Applications of experimental evolution in the bacterium Escherichia coli

In our global attempt to transition our fossil-fuel based economy into a sustainable bioeconomy, the field of biotechnology has become a driving force, delivering biological solutions to the major challenges of the 21st century: plastic waste accumulation, pollution, resource depletion and diseases.

Within the field, microorganisms – so-called cell factories – are employed as biological production platforms to sustainably manufacture a desired product. However, host intolerance – hence the inability of a microbial cell to produce a desired product due to toxicity effects – is frequently hampering the efficacy of bioproduction processes, creating the need to expand our understanding of microbial tolerance and adaptation to stress in order to design more robust microbial production strains.

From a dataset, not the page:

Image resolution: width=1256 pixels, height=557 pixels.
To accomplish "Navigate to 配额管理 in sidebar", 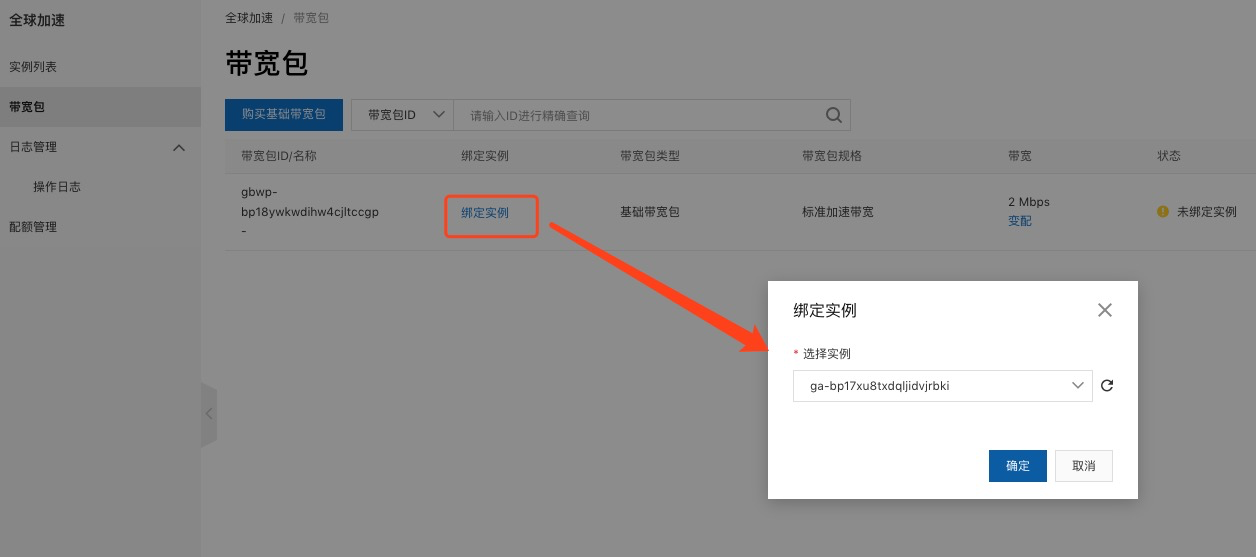I will [x=33, y=227].
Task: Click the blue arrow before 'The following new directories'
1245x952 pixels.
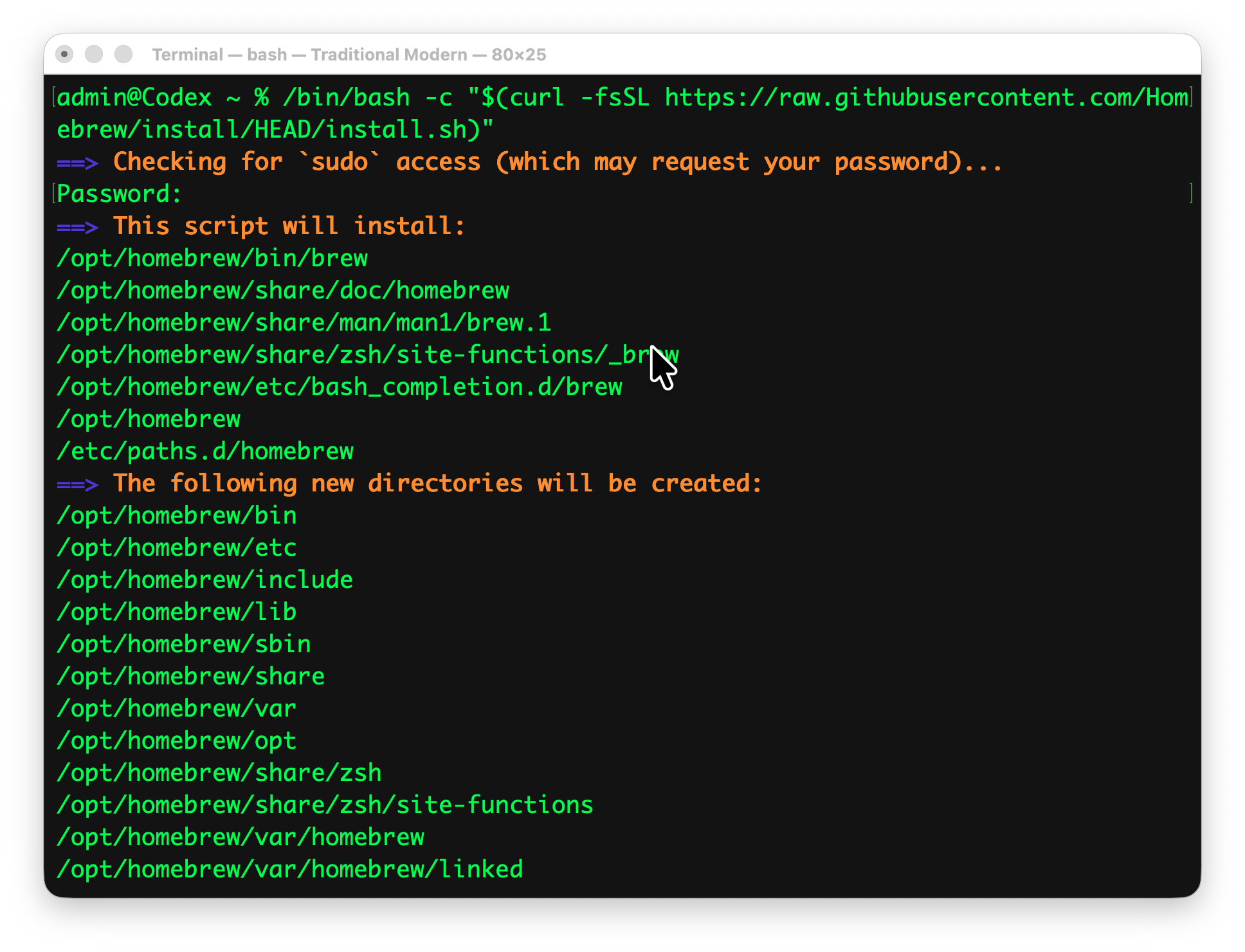Action: tap(77, 484)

Laboratory evolution is a promising approach to facilitate this understanding and to elucidate the modes of bacterial adaptation. This thesis, therefore, presents the principles of evolution and their recent application in the field of modern biotechnology and employs natural evolution mechanisms occurring in the structured environment of “ageing” bacterial colonies to advance our knowledge of the native stress response of the model bacterium Escherichia coli to carbon starvation, heat and protein production stress.

The described work reveals new insights into the adaptation of global regulatory networks within the cell and how their perturbation can be compensated by DNA supercoiling – demonstrating further evidence for a histone-like role of the global bacterial regulator Crp (cAMP receptor protein). Moreover, performing laboratory evolution within production strain BL21(DE3), we identify RNA stability as a key factor involved in fitness-loss and impaired growth during recombinant protein production processes, leading to novel strain and plasmid solutions facilitating high yield production of “toxic” proteins.

Finally, a surface display-based screening approach for identifying novel enzyme candidates active on the polyester plastic PET (polyethylene terephthalate) was developed – with this contributing to finding more efficient and sustainable means to facilitate plastic waste degradation.